* PROMPT 1 *
Copy the stretch of the article on creative problem-solving from "When people want" through "for a mortgage.", word for word.
* PROMPT 2 *
Extend the article on creative problem-solving, starting right after its final sentence.

* EXTRACTED TEXT *
--- --- ---
Before James Dyson got involved, vacuum cleaners were a purely grudge buy. A utilitarian purchase that was only necessary if your old one had died. Logically, it made no sense to reinvent vacuum cleaners as cool looking high-ticket items. There was no demand for them. However, Dyson managed to add a degree of excitement to a boring household item and, with that touch of creative magic, created to one of the most successful products of the 20th century.

2. Don’t design for average, design for an unmet need

Most models of problem-solving will cause you to come up with a solution for a single, non-existent, representative individual with lots of completely average characteristics. This route can send you down a cul de sac, because it’s impossible to develop something you can be confident a fictitious person will definitely like. Instead, focus on standout ideas that might be readily adopted by those with an existing unmet need. Then you can make your way into the mainstream.

Take the humble sandwich. An 18th century culinary stroke of genius. The Earl of Sandwich was an obsessive gambler and wanted his food in a form that wouldn’t require him to leave the card table. Hence, the mad but simple idea of packing a filling between 2 solid slices of bread. No need for cutlery or leaving the table.

3. It doesn't pay to be logical if everyone else is being logical

In Military strategy, logical means predictable - your opponent knows what you’re going to do before you do. Using logic alone makes it very likely you’ll land in the same place as everyone else. In a crowded marketplace, this creates a race to the bottom. Instead, figure out the logic model of your competitors. Find where their use of it is too narrow and exploit this.

When people want to find a new home in London, they typically consider their journey to work and start with the tube map. There are 2 problems with this. Firstly, landlords and estate agents also have the same starting point. Secondly, people forget it’s an engineering schematic and not actually a map. Instead, look for options near overground railways stations – they’re likely to be cheaper and the train will get you into central London just as fast as the tube.

4. The nature of our attention affects the nature of our experience

An experience isn’t just good or bad as a result of how its objectively judged. It also depends on expectations. Filling out a form with your contact details is a drag if you’re completing a tax return, but its quite exciting if you’re applying for a mortgage.

5. A flower is a weed with an advertising budget

In nature, you can see quite a lot of what seems like pointless and inefficient behaviour. However, the extravagance of the display is actually what conveys meaning. If you’re getting engaged, a diamond ring demonstrates you have skin in the game. Similarly, when you’re getting married, you don’t create a Facebook event to invite guests. You send out printed invitations and you make your vows publicly.
--- --- ---
* MATERIAL PROVIDED *
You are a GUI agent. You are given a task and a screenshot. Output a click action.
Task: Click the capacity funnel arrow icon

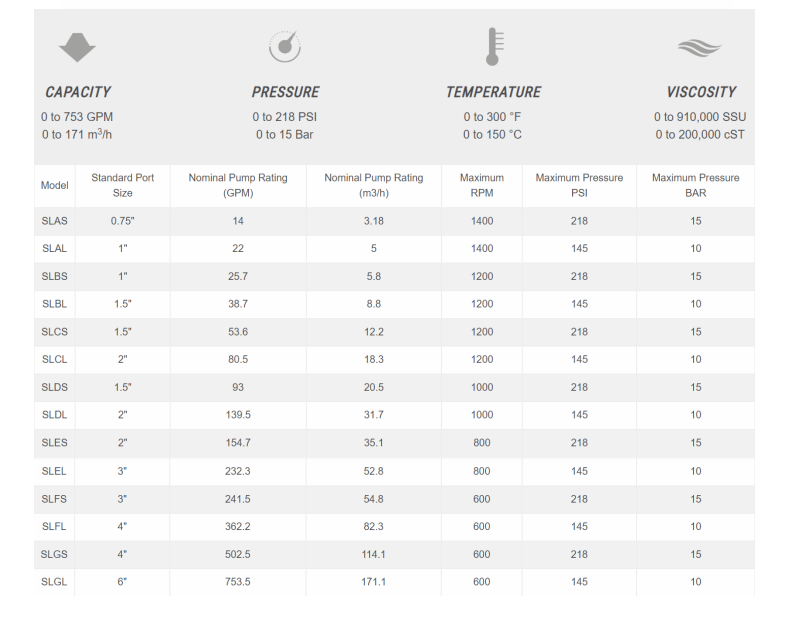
--- --- ---
* TASK OUTPUT 1 *
When people want to find a new home in London, they typically consider their journey to work and start with the tube map. There are 2 problems with this. Firstly, landlords and estate agents also have the same starting point. Secondly, people forget it’s an engineering schematic and not actually a map. Instead, look for options near overground railways stations – they’re likely to be cheaper and the train will get you into central London just as fast as the tube.

4. The nature of our attention affects the nature of our experience

An experience isn’t just good or bad as a result of how its objectively judged. It also depends on expectations. Filling out a form with your contact details is a drag if you’re completing a tax return, but its quite exciting if you’re applying for a mortgage.

* TASK OUTPUT 2 *
When you focus on marcomms as a game of efficiency, you lose sight of a large part of what makes broad reach campaigns work - namely that they’re costly to generate, costly to deliver, and messages are displayed indiscriminately. The evidence points to exactly those things that make campaigns effective. Trying to make something efficient and trying to make something effective are not the same thing. Flowers have evolved this way over 20 million years. We’re still catching up.

6. The problem with logic is that it kills off magic

Albert Einstein was once told by Niels Bohr (Danish physicist, philosopher and Nobel Laureate) “you are not thinking; you are merely being logical”. Once you’ve devised what seems like a logical framework for problem-solving, you’ve created something which is based on very simple rules. Something which will dictate a single right answer. Unfortunately, where logic exists, magic cannot.

If you want to improve a customer’s experience of your brand, logic dictates that you improve the product itself, rather than the perception of the product. For example, if you need to improve profitability at your hotel, McKinsey would tell you to cut unnecessary staff, such as a doorman. However, the presence of a doorman will enable you to charge more per room per night.

People don’t perceive the world objectively and, assuming that they do, means you’ll be confined to improving your product by doing objective things. Context is a marketing superweapon and it works because it works magically.

7. A good guess which stands up to empirical observation is still science. It’s also is a lucky accident.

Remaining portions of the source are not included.